> Directions
Recast the listing as a Markdown table with the columns Row and Listing line. Cover everything from the first line of the listing up to and including the line with "Action: tap(216, 88)", skip blank lines, and leave the pictures out.

> Records to process
• • • • •

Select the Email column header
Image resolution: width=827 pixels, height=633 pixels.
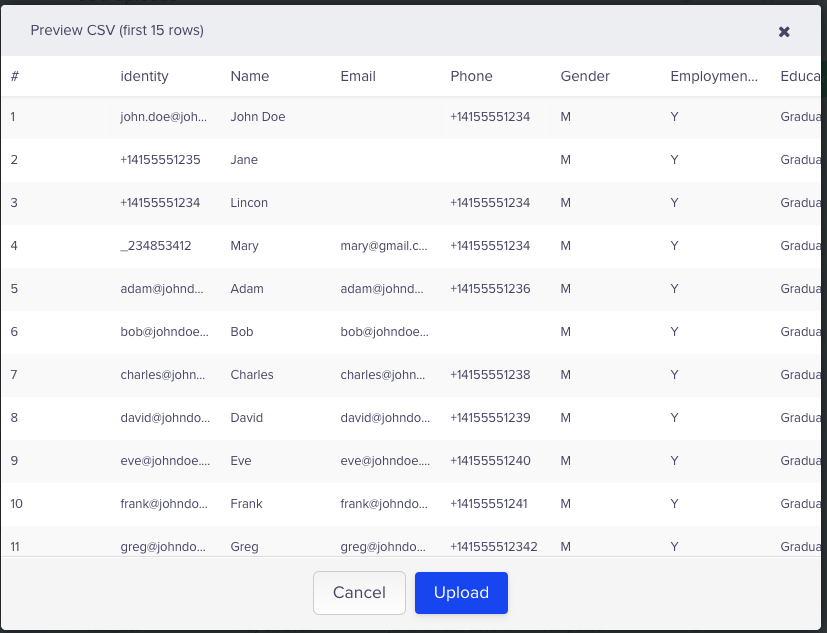pos(358,76)
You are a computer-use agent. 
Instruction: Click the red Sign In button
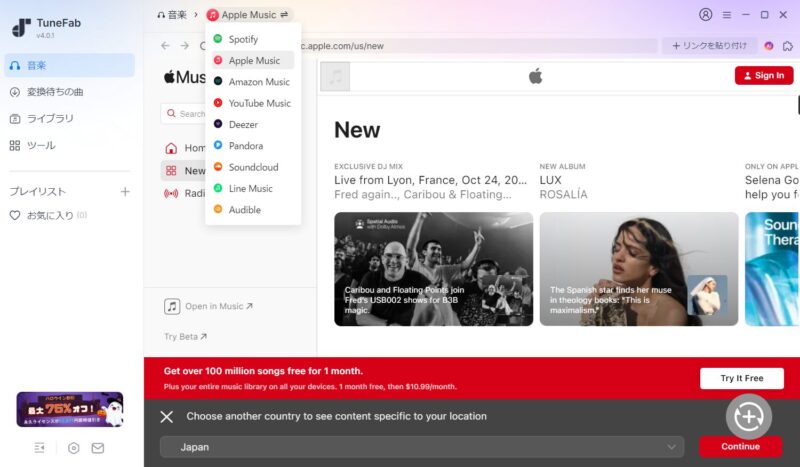coord(763,75)
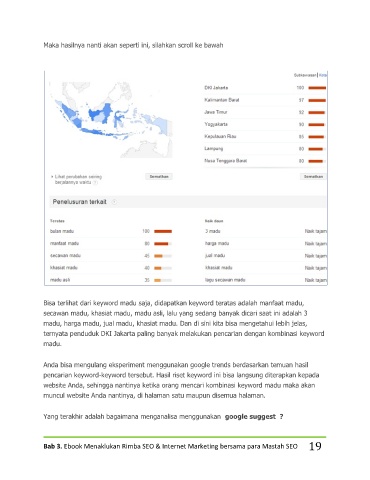The height and width of the screenshot is (480, 370).
Task: Select DKI Jakarta in region list
Action: tap(216, 88)

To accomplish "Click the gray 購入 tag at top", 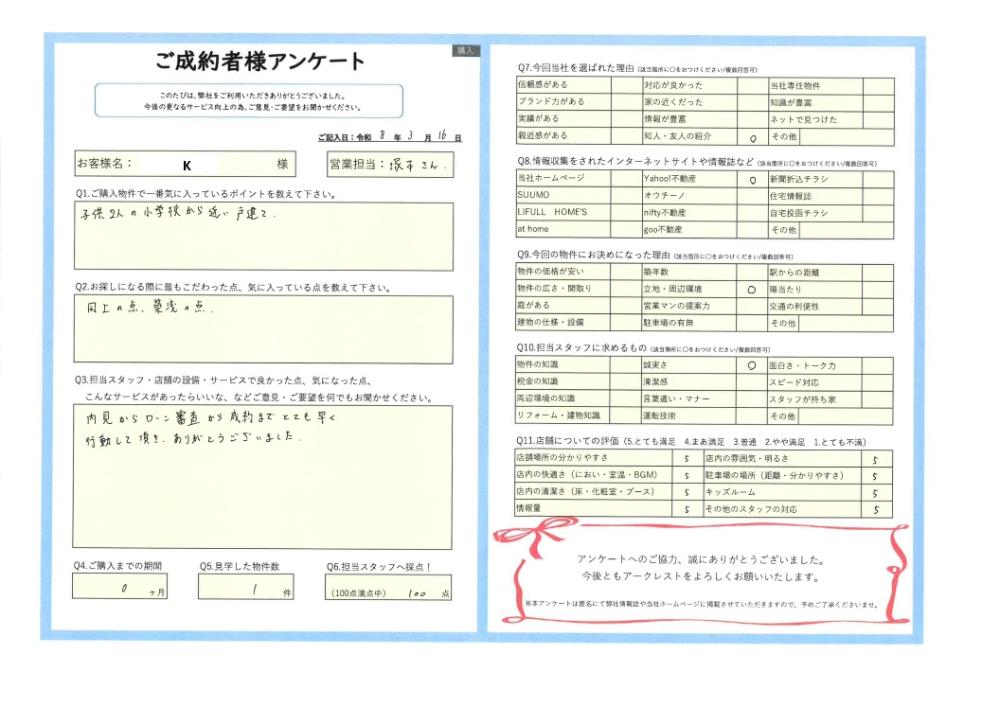I will point(466,51).
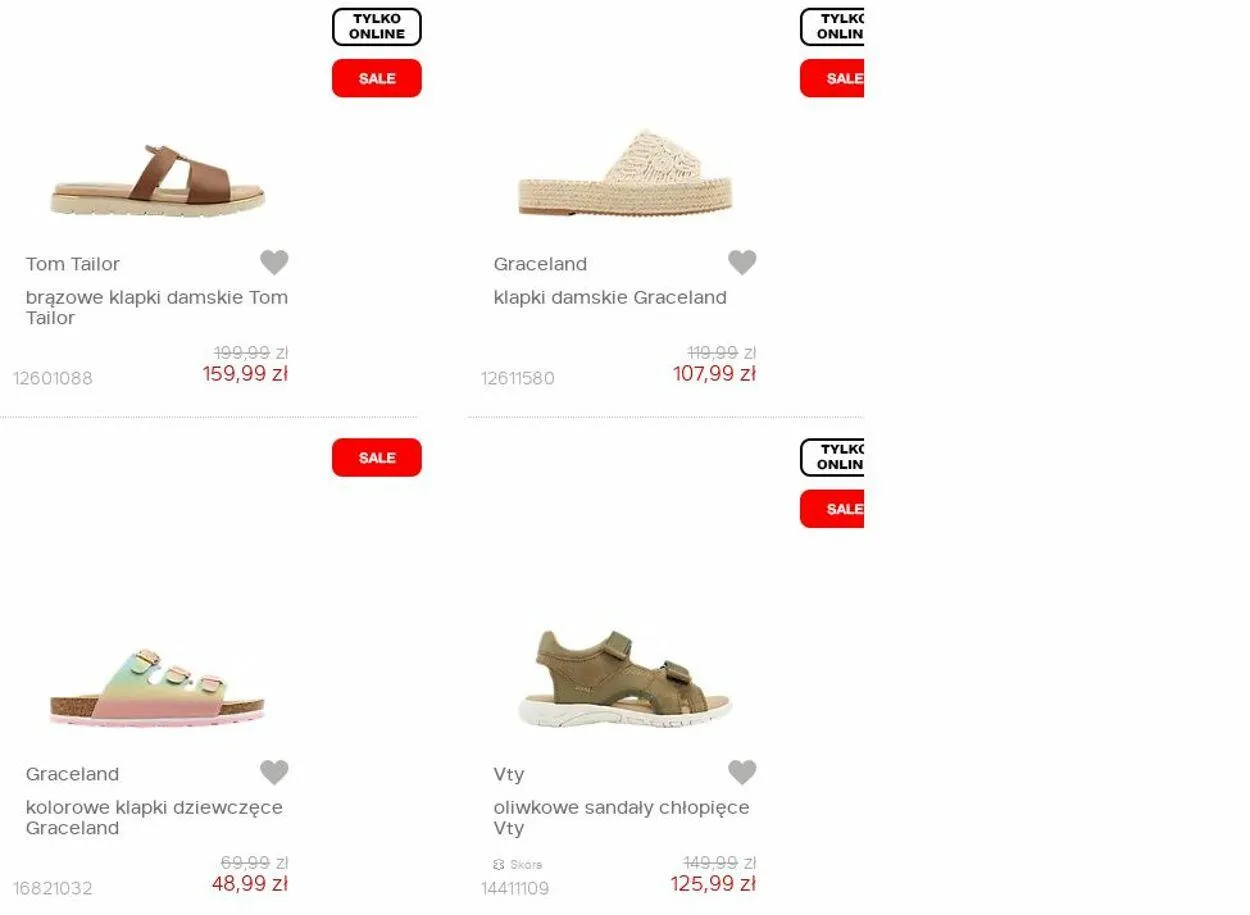Click heart icon for kolorowe klapki dziewczęce
This screenshot has height=915, width=1250.
tap(274, 772)
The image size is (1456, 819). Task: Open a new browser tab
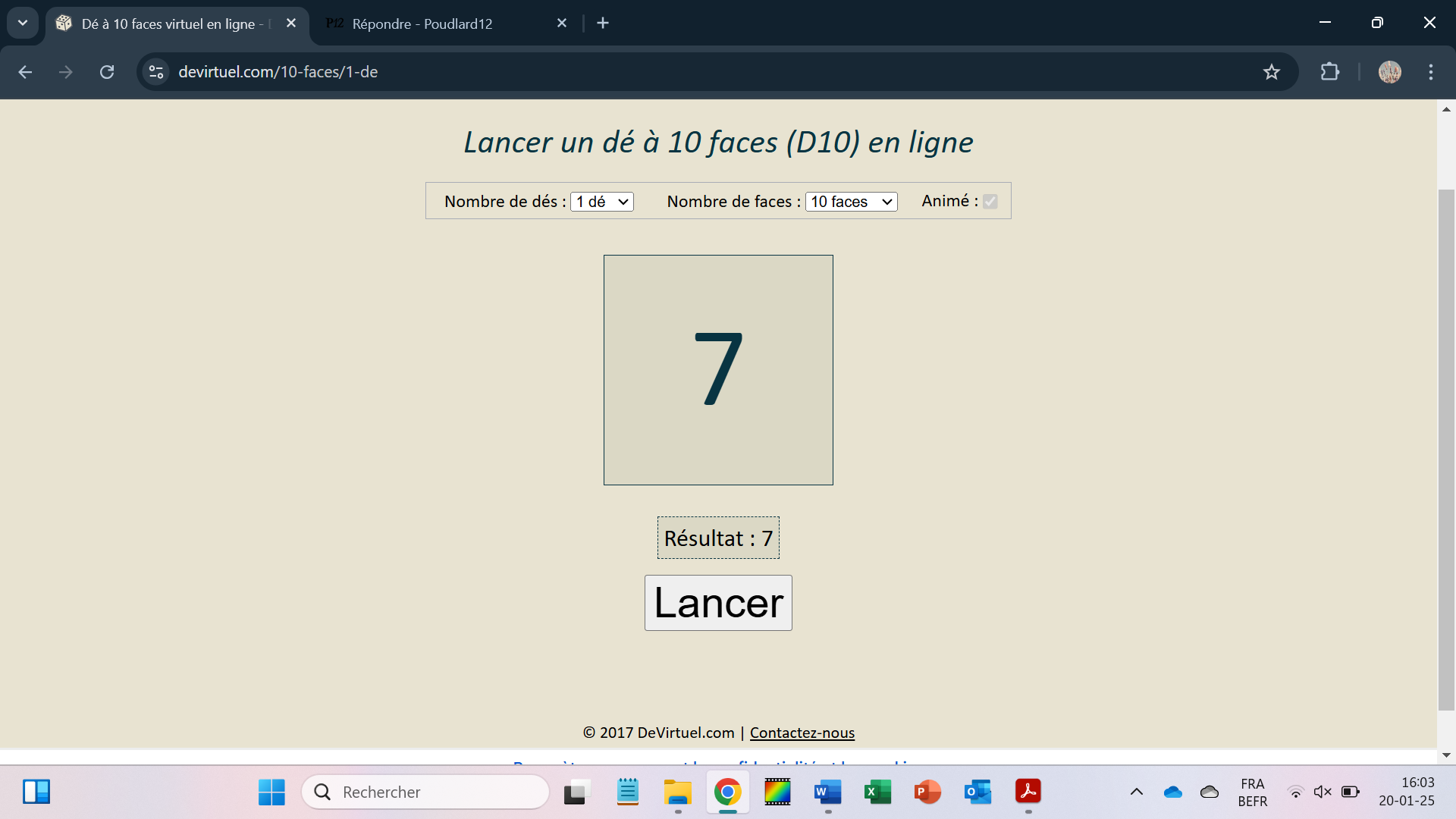pyautogui.click(x=603, y=24)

• • • • •

> Response below
| Row | Listing line |
|---|---|
| 1 | Select the Email column header |
| 2 | Image resolution: width=827 pixels, height=633 pixels. |
| 3 | pos(358,76) |
| 4 | You are a computer-use agent.  |
| 5 | Instruction: Click the red Sign In button |
| 6 | coord(763,75) |
| 7 | The height and width of the screenshot is (480, 370). |
| 8 | Task: Select DKI Jakarta in region list |
| 9 | Action: tap(216, 88) |